State, as a number alone, how many lines of the entries contain the word "agent".

----------------

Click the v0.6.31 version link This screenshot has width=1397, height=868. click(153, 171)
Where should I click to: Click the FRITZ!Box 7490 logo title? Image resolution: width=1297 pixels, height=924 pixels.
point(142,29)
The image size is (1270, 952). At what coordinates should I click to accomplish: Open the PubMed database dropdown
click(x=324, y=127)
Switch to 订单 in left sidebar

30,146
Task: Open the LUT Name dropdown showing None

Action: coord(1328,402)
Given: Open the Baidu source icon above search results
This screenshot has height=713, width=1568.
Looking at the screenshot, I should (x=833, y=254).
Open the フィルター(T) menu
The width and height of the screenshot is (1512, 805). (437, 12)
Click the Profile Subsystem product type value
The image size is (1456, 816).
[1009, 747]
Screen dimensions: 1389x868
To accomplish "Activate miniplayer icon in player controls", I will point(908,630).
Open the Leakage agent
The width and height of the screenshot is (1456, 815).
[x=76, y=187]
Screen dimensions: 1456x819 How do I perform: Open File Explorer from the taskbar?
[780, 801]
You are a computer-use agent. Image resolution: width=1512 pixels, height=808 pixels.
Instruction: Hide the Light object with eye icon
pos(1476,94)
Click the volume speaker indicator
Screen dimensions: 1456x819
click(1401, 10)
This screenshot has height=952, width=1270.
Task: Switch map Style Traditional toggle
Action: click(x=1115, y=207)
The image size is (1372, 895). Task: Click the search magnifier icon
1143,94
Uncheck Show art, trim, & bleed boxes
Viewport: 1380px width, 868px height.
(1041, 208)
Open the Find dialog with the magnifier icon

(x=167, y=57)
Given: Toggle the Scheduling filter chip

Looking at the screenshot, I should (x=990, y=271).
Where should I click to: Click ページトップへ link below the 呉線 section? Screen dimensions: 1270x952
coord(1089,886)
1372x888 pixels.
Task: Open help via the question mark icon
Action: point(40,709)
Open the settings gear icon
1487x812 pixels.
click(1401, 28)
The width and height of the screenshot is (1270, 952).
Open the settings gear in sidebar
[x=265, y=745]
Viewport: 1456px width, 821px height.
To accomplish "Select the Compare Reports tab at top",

----------------

RESPONSE TO THIS EXERCISE: 2